_Task_
Word for word, repeat every record.

_Task material_
━━━━━━━━━━
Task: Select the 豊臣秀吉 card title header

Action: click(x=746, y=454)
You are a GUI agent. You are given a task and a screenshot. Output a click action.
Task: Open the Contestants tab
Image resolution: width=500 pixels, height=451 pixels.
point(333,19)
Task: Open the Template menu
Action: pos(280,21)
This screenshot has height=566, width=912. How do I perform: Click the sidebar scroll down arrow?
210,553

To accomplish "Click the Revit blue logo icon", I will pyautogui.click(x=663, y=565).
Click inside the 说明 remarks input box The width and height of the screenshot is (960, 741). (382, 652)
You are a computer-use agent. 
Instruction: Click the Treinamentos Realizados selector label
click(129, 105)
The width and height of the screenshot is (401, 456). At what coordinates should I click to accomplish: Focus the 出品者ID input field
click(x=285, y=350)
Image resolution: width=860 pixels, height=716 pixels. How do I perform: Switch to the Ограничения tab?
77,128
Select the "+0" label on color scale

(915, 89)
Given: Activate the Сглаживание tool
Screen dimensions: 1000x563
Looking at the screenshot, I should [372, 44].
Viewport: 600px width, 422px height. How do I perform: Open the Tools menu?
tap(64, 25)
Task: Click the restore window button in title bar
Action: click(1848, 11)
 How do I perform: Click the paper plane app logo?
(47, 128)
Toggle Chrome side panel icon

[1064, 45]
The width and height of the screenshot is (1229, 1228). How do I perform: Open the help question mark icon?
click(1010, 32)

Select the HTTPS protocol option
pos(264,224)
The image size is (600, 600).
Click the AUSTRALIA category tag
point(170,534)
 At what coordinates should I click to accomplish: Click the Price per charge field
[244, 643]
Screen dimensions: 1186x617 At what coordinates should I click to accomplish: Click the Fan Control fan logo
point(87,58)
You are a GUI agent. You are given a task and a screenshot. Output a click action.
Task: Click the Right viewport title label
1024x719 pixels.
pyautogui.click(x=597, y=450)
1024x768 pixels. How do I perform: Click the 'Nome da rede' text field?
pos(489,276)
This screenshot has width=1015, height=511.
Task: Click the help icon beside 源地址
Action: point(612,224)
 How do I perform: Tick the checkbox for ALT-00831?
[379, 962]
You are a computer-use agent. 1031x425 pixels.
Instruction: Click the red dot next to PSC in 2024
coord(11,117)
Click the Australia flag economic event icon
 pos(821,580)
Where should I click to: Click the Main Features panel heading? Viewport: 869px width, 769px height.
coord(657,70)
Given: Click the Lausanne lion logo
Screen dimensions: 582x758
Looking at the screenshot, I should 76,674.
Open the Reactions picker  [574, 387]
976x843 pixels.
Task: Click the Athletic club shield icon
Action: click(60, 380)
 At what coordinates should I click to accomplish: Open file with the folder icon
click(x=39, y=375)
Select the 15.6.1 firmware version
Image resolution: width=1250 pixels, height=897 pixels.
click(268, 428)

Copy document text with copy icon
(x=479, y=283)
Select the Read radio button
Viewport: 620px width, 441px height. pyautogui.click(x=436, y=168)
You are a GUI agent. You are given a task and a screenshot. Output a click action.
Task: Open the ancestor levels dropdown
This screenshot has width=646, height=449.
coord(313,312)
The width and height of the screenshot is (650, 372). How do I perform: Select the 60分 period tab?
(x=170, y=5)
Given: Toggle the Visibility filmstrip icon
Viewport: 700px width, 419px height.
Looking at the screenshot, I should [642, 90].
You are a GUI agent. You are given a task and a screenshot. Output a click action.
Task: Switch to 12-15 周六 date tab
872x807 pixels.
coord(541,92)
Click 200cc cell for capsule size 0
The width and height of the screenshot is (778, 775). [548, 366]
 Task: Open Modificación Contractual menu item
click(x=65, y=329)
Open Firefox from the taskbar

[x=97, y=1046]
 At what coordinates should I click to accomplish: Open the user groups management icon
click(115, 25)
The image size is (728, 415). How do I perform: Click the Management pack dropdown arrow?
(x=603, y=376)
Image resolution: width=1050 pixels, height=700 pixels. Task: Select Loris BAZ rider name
━━━━━━━━━━
_Completed exercise_
Task: Select the 豊臣秀吉 card title header

Action: click(x=746, y=454)
You are a GUI agent. You are given a task and a screenshot. Output a click action.
Task: Open the Contestants tab
Image resolution: width=500 pixels, height=451 pixels.
point(333,19)
Task: Open the Template menu
Action: pos(280,21)
This screenshot has height=566, width=912. How do I perform: Click the sidebar scroll down arrow?
210,553

To accomplish "Click the Revit blue logo icon", I will pyautogui.click(x=663, y=565).
Click inside the 说明 remarks input box The width and height of the screenshot is (960, 741). (382, 652)
You are a computer-use agent. 
Instruction: Click the Treinamentos Realizados selector label
click(129, 105)
The width and height of the screenshot is (401, 456). At what coordinates should I click to accomplish: Focus the 出品者ID input field
click(x=285, y=350)
Image resolution: width=860 pixels, height=716 pixels. How do I perform: Switch to the Ограничения tab?
77,128
Select the "+0" label on color scale

(915, 89)
Given: Activate the Сглаживание tool
Screen dimensions: 1000x563
Looking at the screenshot, I should [372, 44].
Viewport: 600px width, 422px height. How do I perform: Open the Tools menu?
tap(64, 25)
Task: Click the restore window button in title bar
Action: click(1848, 11)
 How do I perform: Click the paper plane app logo?
(47, 128)
Toggle Chrome side panel icon

[1064, 45]
The width and height of the screenshot is (1229, 1228). How do I perform: Open the help question mark icon?
click(1010, 32)

Select the HTTPS protocol option
pos(264,224)
The image size is (600, 600).
Click the AUSTRALIA category tag
point(170,534)
 At what coordinates should I click to accomplish: Click the Price per charge field
[244, 643]
Screen dimensions: 1186x617 At what coordinates should I click to accomplish: Click the Fan Control fan logo
point(87,58)
You are a GUI agent. You are given a task and a screenshot. Output a click action.
Task: Click the Right viewport title label
1024x719 pixels.
pyautogui.click(x=597, y=450)
1024x768 pixels. How do I perform: Click the 'Nome da rede' text field?
pos(489,276)
This screenshot has width=1015, height=511.
Task: Click the help icon beside 源地址
Action: point(612,224)
 How do I perform: Tick the checkbox for ALT-00831?
[379, 962]
You are a computer-use agent. 1031x425 pixels.
Instruction: Click the red dot next to PSC in 2024
coord(11,117)
Click the Australia flag economic event icon
 pos(821,580)
Where should I click to: Click the Main Features panel heading? Viewport: 869px width, 769px height.
coord(657,70)
Given: Click the Lausanne lion logo
Screen dimensions: 582x758
Looking at the screenshot, I should 76,674.
Open the Reactions picker  [574, 387]
976x843 pixels.
Task: Click the Athletic club shield icon
Action: click(60, 380)
 At what coordinates should I click to accomplish: Open file with the folder icon
click(x=39, y=375)
Select the 15.6.1 firmware version
Image resolution: width=1250 pixels, height=897 pixels.
click(268, 428)

Copy document text with copy icon
(x=479, y=283)
Select the Read radio button
Viewport: 620px width, 441px height. pyautogui.click(x=436, y=168)
You are a GUI agent. You are given a task and a screenshot. Output a click action.
Task: Open the ancestor levels dropdown
This screenshot has width=646, height=449.
coord(313,312)
The width and height of the screenshot is (650, 372). How do I perform: Select the 60分 period tab?
(x=170, y=5)
Given: Toggle the Visibility filmstrip icon
Viewport: 700px width, 419px height.
Looking at the screenshot, I should [642, 90].
You are a GUI agent. You are given a task and a screenshot. Output a click action.
Task: Switch to 12-15 周六 date tab
872x807 pixels.
coord(541,92)
Click 200cc cell for capsule size 0
The width and height of the screenshot is (778, 775). [548, 366]
 Task: Open Modificación Contractual menu item
click(x=65, y=329)
Open Firefox from the taskbar

[x=97, y=1046]
 At what coordinates should I click to accomplish: Open the user groups management icon
click(115, 25)
The image size is (728, 415). How do I perform: Click the Management pack dropdown arrow?
(x=603, y=376)
Image resolution: width=1050 pixels, height=700 pixels. Task: Select Loris BAZ rider name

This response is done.